**TEXTE SÉLECTIONNÉ:**
Sia Partners a lancé son étude sur la maturité digitale des applications bancaires dans le monde il y a maintenant sept ans. Dans cette sixième édition, les applications mobiles de 150 banques réparties dans 19 pays sont passées au crible. «De l’intérieur» précise Anthony Wolf, Head of Financial Services. «C’est ce qui fait la spécificité de notre travail. Nous prenons les banques pour lesquelles nous avons un accès client.» Ce sont les consultants de SIA, sur une base de volontariat, qui répondent à un questionnaire sur la banque dont ils sont clients.
La méthode
Chaque année, ledit questionnaire est revu et adapté aux évolutions technologiques et de marché pour coller à la réalité du terrain. «Certains aspects comme la possibilité de virement devenu un basique passent au second plan et voient leur poids s’alléger dans la notation tandis que de nouveaux critères sont ajoutés. Cette année, la présence de fonctionnalités de Personal finance management (PFM) ainsi que de fonctionnalités liées à l’ESG comme la mesure de l’empreinte carbone des investissements.»
Pour ce qui est de la notation, 50% de la note est liée aux fonctionnalités présentes – ou non – et à leur implémentation. Ces fonctionnalités couvrent tout le spectre de l’activité bancaire: paiements, investissements, gestion financière, crédit, assurance et support client et au-delà. Le Beyond Banking – une offre de services non bancaires comme, par exemple la possibilité de gérer sa mobilité, le cashback, un programme fidélité ou encore la fourniture d’une assistance fiscale – se développe et devient un élément de différenciation. 30% de la note provient de l’expérience utilisateur. Ici entrent en ligne de compte le design de l’app, la réactivité des pages, l’ergonomie et la lisibilité par exemple. Les 20 derniers pour-cent proviennent de la note des apps sur leurs stores respectifs. «Une façon pour nous de pouvoir tenir compte des retours des clients. On constate d’ailleurs une corrélation entre la satisfaction des clients qui est exprimée sur les stores et les résultats de notre étude.»
Le palmarès
Cette année, c’est la banque Intesa Sanpaolo qui arrive en tête avec une note de 81%. En 2022, la banque italienne pointait à la deuxième place du classement avec la note de 82,2%. Sur la deuxième marche du podium, on trouve Bank of America (81%) suivie par KBC (79%), Belfius (77%) et Revolut Metal (76%).

**PROBLÈME POSÉ:**
Prolongez le texte sur l'étude de Sia Partners consacrée aux applications bancaires mobiles, en reprenant juste après sa dernière phrase.

**EXTRAIT DE DONNÉES:**

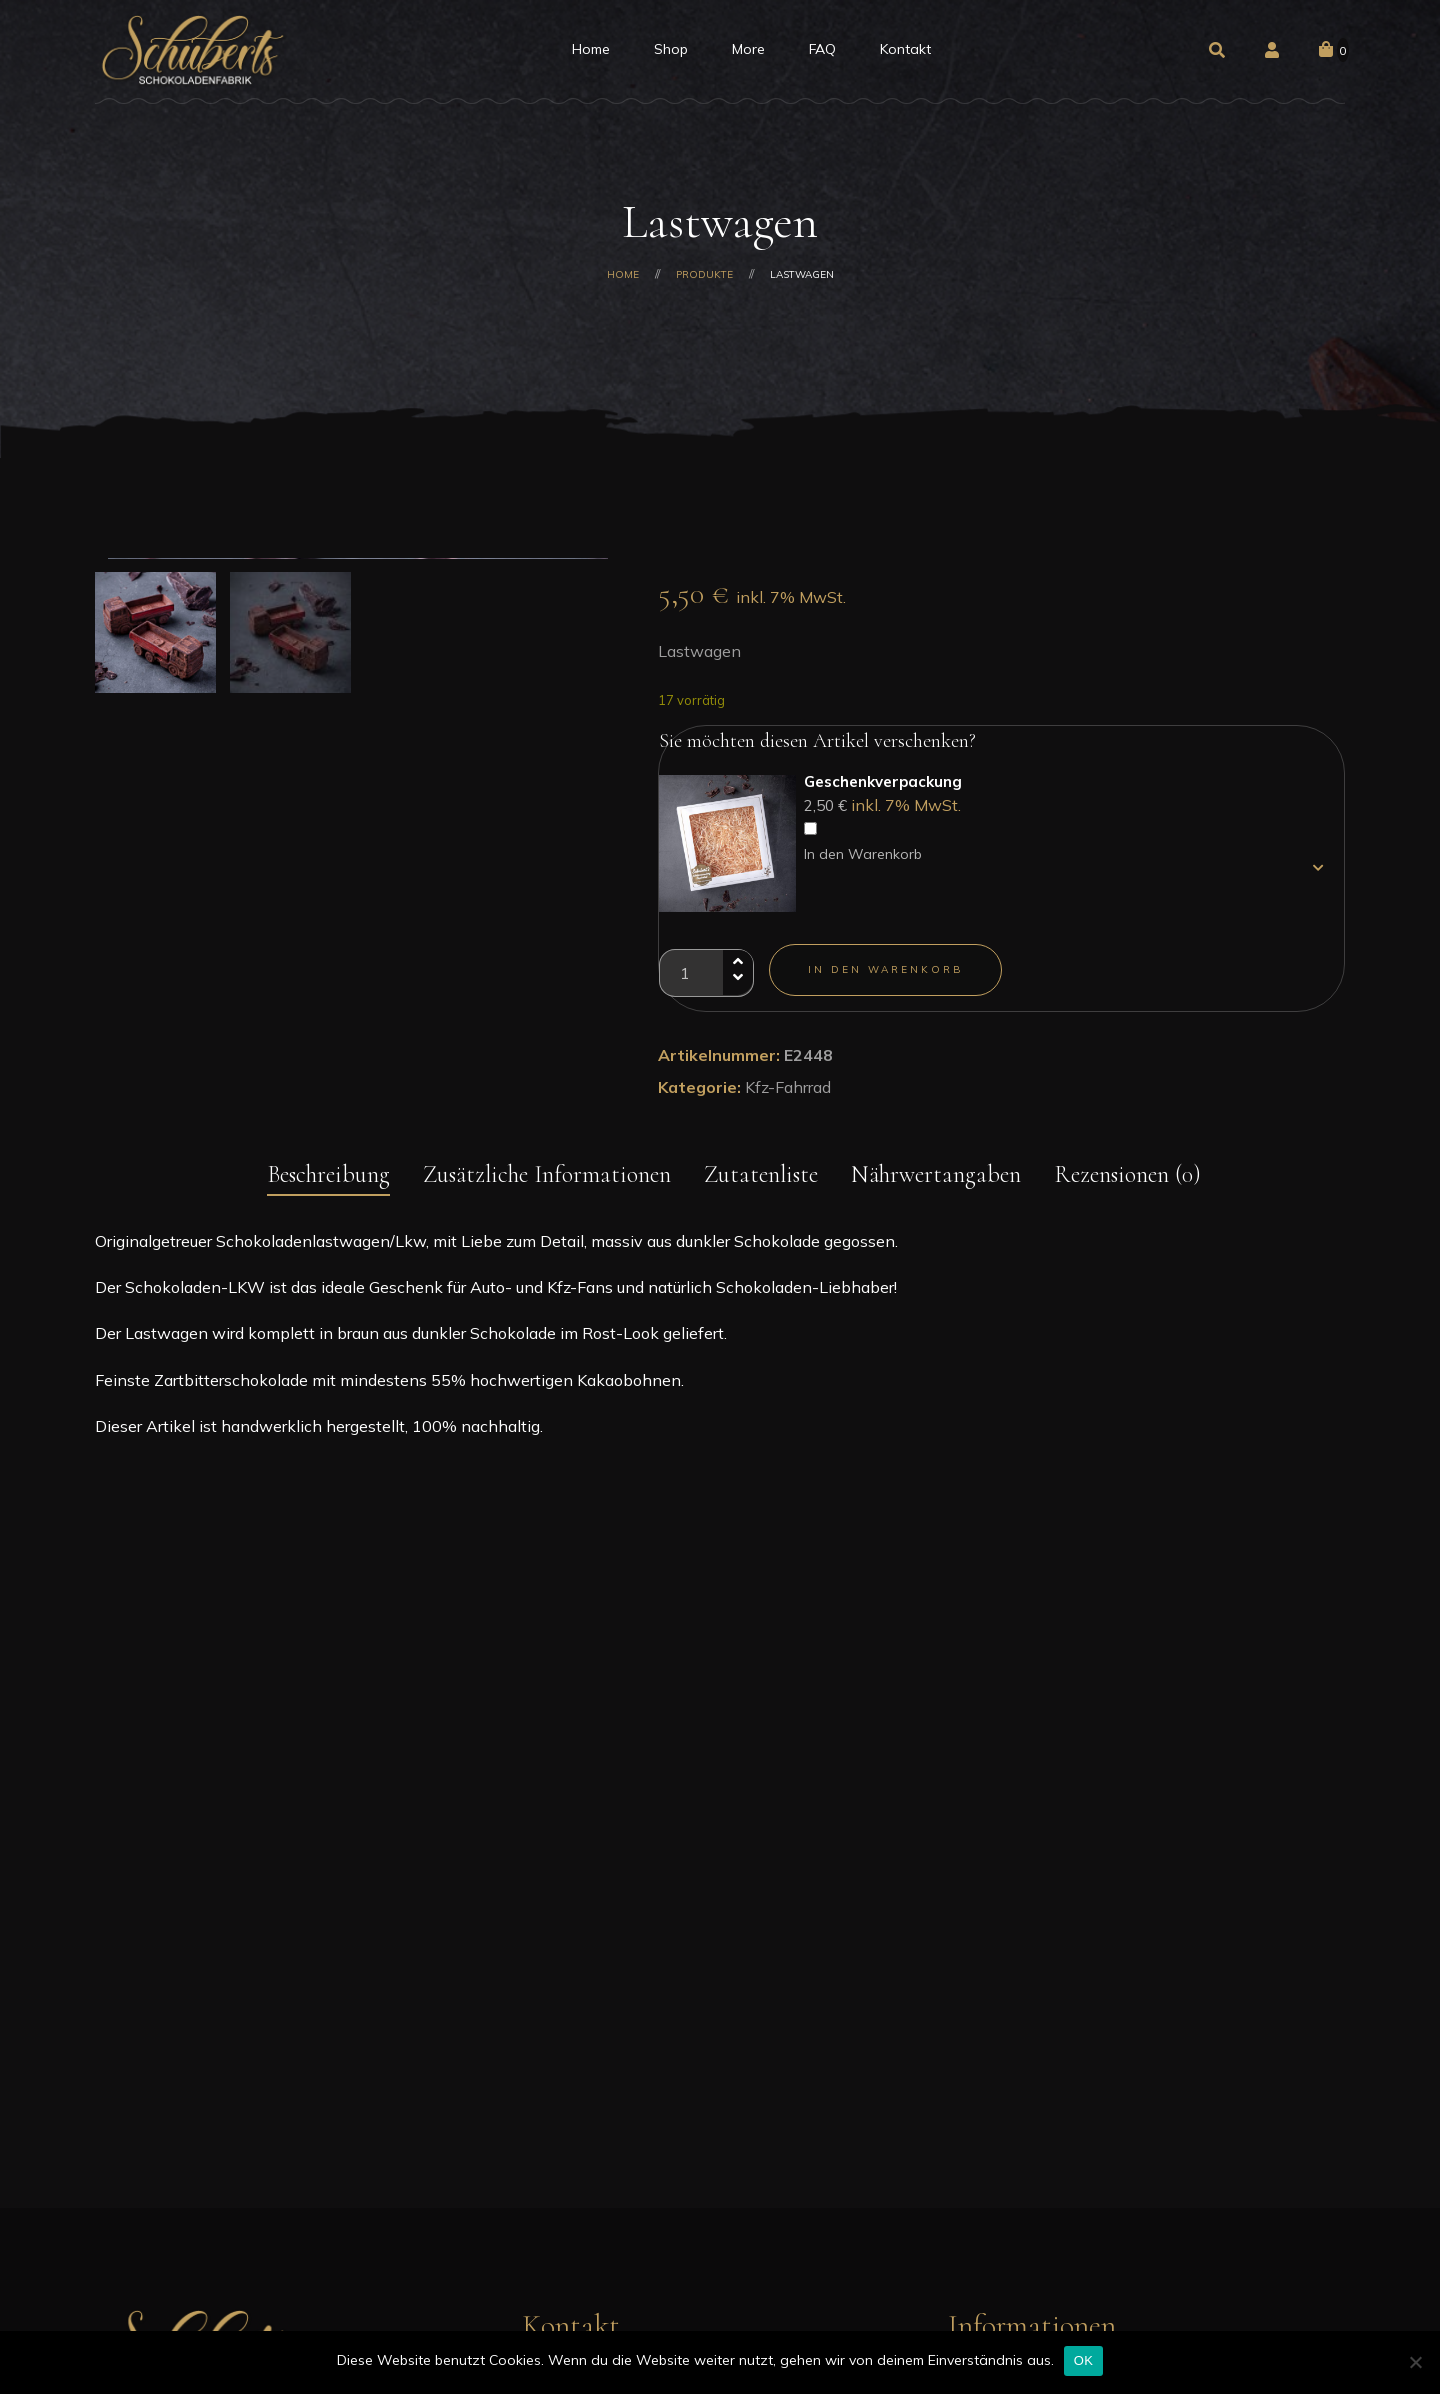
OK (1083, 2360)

**RÉSULTAT DE L'EXERCICE:**
Passé le côté factuel, que retenir? D’abord que l’avantage des noébanques par rapport aux banques traditionnelles faiblit. Revolut Metal qui occupait la première place du classement 2022 a perdu quatre places sur un an. C’est désormais moins le fait d’être une banque née avec l’ère digitale qui compte que «le fait de se projeter dans le futur et d’anticiper la concurrence à venir et notamment celle des Gafam qui ambitionnent de se faire une place dans le monde bancaire. Ce qu’ils ne manqueront pas de faire à un moment ou à un autre.» Et de poursuivre: «Lorsque les noébanques sont arrivées sur le marché, elles avaient une offre très innovante qui a secoué les banques européennes qui ont su s’adapter et s’inspirer de ces nouveaux acteurs».
L’autre point clé que souligne Anthony Wolf est que les banques européennes qui tenaient le haut du pavé depuis le début de l’étude il y a sept ans voient leur avance sur le reste du monde fondre. C’est la première fois qu’Anthony Wolf voit des banques extraeuropéennes dans le top 10. «Il y a un effet de rattrapage et cela ne m’étonnerait pas que d’ici trois quatre ans, on voit arriver sur le podium des banques d’Asie et du Moyen-Orient.»
La Spuerkeess en locomotive
Et au Luxembourg?
Cette année encore, la BCEE arrive en tête avec un score de 68%, suivi par la Bil (56%), BGL BNP Paribas (50%), ING Luxembourg (43%) et Post qui figure pour la première fois dans l’étude (39%).
Le classement SIA fait apparaître quatre catégories de banques. Les «digital leaders», catégorie qui inclut les 10% de banques les plus performantes, puis les «digital challengers», les «digital followers» et les «digital laggards», trois catégories regroupant chacune 30% de l’échantillon. En 2022, la BCEE était proche d’intégrer la catégorie des meneurs. En 2023, si elle reste «digital challenger», elle perd du terrain. 18e l’an dernier, elle est désormais 27e. La Bil est en 84e position, dans la catégorie des «digital followers». BGL BNP Paribas Luxembourg (105e position), ING Luxembourg (136e position) et Post (142e position) sont dans la dernière catégorie, celle des «retardataires».
«La BCEE est surtout récompensée pour les fonctionnalités qu’elle propose, mais en termes d’expérience utilisateur, elle est en deçà de la moyenne luxembourgeoise», détaille Anthony Wolf. Pour qui la Spuerkeess est particulièrement performante dans la partie investissement, et ce dans les trois grandes classes d’actifs traditionnelles que sont les actions, les obligations et les fonds.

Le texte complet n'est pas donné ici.